═════ Provided records ═════

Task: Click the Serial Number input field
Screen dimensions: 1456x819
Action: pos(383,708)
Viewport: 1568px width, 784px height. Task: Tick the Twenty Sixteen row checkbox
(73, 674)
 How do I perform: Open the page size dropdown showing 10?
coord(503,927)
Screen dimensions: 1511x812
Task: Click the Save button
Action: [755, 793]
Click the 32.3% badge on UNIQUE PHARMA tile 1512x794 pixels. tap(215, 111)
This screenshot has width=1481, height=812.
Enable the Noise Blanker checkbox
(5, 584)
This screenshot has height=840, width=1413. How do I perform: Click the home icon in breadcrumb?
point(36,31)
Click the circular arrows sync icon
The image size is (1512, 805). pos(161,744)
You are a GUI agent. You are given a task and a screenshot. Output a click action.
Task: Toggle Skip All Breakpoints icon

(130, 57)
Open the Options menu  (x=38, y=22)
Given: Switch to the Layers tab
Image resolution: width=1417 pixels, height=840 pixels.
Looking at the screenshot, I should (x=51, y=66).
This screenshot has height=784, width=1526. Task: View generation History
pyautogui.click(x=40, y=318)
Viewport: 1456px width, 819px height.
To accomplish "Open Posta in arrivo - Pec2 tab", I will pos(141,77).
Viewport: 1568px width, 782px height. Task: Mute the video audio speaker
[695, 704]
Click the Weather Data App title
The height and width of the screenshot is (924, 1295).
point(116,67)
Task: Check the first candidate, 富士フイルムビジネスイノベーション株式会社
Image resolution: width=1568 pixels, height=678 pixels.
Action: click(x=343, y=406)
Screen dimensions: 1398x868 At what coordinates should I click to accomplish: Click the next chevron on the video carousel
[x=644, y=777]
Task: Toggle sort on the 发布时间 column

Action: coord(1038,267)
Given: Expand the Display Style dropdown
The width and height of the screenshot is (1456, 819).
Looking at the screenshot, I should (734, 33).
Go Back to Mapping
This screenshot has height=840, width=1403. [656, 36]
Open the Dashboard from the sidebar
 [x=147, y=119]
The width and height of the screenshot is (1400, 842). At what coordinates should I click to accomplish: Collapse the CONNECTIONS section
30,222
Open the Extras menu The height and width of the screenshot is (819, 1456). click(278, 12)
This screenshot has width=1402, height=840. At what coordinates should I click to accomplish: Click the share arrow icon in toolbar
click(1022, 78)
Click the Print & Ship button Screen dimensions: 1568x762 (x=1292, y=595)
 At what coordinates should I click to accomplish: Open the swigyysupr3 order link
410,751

═════

### Task to complete
What lines of the listing contain the word "menu"? Copy them all.

### Output of the exercise
Open the Options menu  (x=38, y=22)
Open the Extras menu The height and width of the screenshot is (819, 1456). click(278, 12)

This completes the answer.